------ Data for the task

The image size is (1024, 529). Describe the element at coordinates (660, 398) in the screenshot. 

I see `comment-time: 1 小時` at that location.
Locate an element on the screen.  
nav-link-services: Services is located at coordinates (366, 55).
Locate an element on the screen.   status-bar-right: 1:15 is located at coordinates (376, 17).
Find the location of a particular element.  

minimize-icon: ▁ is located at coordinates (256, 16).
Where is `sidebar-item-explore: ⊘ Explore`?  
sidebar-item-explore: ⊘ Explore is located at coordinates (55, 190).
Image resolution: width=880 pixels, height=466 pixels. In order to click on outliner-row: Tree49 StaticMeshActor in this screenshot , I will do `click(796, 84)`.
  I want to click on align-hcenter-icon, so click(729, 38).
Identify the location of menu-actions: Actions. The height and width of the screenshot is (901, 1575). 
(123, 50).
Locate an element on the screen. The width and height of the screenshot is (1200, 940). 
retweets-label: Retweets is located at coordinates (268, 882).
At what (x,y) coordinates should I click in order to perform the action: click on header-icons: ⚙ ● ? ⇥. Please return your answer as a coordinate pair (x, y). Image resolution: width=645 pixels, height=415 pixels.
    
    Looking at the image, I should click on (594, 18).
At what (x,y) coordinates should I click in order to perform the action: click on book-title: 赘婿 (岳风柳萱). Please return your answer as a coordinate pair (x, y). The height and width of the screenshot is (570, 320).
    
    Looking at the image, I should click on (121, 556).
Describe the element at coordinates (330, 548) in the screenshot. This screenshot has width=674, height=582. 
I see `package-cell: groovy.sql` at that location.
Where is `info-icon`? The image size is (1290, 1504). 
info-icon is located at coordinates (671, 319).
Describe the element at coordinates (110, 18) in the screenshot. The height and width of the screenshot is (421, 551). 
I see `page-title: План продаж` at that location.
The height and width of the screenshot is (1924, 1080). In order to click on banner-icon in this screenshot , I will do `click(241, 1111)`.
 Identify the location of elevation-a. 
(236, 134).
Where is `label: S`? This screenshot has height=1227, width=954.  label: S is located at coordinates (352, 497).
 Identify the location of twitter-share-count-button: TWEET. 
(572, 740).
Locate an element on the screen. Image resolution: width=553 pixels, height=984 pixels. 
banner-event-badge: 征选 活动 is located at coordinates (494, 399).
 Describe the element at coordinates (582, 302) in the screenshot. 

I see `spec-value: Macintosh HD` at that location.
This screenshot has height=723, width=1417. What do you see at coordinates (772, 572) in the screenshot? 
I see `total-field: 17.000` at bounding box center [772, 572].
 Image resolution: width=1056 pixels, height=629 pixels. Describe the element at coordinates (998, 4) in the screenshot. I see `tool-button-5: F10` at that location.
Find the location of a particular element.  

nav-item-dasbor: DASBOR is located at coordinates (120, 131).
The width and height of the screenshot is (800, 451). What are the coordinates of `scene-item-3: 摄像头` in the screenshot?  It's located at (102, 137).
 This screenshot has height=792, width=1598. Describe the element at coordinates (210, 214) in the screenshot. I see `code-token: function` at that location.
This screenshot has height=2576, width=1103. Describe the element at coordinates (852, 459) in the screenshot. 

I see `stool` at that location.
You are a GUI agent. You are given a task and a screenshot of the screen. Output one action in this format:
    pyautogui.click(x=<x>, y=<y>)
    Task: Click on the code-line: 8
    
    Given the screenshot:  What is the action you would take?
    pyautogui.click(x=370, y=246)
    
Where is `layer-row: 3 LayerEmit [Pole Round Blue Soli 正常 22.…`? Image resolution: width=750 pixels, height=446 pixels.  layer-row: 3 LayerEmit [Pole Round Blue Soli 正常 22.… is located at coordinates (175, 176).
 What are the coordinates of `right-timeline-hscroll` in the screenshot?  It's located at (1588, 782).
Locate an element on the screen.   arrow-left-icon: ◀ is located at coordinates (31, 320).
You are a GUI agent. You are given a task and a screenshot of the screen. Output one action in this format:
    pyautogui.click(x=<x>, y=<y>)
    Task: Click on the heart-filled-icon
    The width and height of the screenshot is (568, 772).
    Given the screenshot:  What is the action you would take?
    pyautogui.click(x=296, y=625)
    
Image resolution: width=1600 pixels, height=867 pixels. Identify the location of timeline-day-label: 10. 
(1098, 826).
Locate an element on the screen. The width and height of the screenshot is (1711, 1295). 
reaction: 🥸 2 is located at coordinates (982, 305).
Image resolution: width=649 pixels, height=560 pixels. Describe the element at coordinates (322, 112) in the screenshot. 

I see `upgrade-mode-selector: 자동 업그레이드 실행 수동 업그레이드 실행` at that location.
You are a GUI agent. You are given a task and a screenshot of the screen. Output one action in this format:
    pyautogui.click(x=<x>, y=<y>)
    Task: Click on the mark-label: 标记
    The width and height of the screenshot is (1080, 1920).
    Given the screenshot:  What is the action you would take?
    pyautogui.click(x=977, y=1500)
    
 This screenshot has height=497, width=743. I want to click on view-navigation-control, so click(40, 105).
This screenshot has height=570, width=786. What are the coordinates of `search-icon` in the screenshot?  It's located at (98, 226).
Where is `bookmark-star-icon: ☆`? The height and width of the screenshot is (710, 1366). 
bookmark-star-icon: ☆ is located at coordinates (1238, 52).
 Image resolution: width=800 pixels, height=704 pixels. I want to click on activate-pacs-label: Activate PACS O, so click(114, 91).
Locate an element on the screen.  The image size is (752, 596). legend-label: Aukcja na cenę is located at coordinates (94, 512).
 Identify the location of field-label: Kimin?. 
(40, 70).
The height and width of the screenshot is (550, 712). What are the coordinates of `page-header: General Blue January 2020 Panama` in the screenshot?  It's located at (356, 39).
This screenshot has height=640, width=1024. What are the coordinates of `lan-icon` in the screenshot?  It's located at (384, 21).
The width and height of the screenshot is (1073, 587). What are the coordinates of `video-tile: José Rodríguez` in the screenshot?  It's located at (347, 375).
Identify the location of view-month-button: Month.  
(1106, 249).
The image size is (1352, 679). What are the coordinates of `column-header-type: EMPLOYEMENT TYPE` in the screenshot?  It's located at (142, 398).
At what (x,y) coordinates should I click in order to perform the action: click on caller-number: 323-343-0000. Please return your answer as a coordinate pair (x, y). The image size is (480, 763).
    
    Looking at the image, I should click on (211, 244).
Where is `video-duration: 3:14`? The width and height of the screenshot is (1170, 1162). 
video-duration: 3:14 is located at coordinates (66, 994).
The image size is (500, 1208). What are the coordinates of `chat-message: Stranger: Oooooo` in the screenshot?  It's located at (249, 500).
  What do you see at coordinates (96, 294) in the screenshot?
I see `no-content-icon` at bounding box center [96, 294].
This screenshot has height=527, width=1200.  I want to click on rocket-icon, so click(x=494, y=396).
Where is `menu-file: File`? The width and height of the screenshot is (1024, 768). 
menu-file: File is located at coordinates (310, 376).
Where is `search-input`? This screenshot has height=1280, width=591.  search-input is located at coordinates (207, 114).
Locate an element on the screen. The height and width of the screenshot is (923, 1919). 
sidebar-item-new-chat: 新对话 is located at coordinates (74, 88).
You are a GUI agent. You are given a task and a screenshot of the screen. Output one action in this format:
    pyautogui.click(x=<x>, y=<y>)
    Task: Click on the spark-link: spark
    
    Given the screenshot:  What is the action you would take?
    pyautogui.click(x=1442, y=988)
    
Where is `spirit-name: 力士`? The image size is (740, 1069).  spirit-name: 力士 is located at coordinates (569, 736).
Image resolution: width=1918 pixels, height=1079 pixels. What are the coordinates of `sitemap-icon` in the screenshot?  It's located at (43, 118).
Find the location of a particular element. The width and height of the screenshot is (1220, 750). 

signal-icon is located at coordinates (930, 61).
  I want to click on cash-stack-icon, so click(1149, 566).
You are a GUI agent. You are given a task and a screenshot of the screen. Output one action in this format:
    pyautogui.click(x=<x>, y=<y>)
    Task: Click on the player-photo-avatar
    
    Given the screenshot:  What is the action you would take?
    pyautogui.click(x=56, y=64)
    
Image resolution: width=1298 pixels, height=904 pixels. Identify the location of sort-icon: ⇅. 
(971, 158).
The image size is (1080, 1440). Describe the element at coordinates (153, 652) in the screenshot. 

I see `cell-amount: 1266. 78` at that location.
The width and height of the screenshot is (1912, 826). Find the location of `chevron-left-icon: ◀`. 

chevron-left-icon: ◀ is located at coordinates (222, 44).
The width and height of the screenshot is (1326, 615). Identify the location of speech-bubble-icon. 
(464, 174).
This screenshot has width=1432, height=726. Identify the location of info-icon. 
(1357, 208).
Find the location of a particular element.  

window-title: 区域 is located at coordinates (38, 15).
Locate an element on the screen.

------------

### Work instructions
Return verbatim every line from the start of the stored data up to and including the line that contains "Looking at the image, I should click on (121, 556).".

### Your response
The image size is (1024, 529). Describe the element at coordinates (660, 398) in the screenshot. 

I see `comment-time: 1 小時` at that location.
Locate an element on the screen.  
nav-link-services: Services is located at coordinates (366, 55).
Locate an element on the screen.   status-bar-right: 1:15 is located at coordinates (376, 17).
Find the location of a particular element.  

minimize-icon: ▁ is located at coordinates (256, 16).
Where is `sidebar-item-explore: ⊘ Explore`?  
sidebar-item-explore: ⊘ Explore is located at coordinates (55, 190).
Image resolution: width=880 pixels, height=466 pixels. In order to click on outliner-row: Tree49 StaticMeshActor in this screenshot , I will do `click(796, 84)`.
  I want to click on align-hcenter-icon, so click(729, 38).
Identify the location of menu-actions: Actions. The height and width of the screenshot is (901, 1575). 
(123, 50).
Locate an element on the screen. The width and height of the screenshot is (1200, 940). 
retweets-label: Retweets is located at coordinates (268, 882).
At what (x,y) coordinates should I click in order to perform the action: click on header-icons: ⚙ ● ? ⇥. Please return your answer as a coordinate pair (x, y). Image resolution: width=645 pixels, height=415 pixels.
    
    Looking at the image, I should click on (594, 18).
At what (x,y) coordinates should I click in order to perform the action: click on book-title: 赘婿 (岳风柳萱). Please return your answer as a coordinate pair (x, y). The height and width of the screenshot is (570, 320).
    
    Looking at the image, I should click on (121, 556).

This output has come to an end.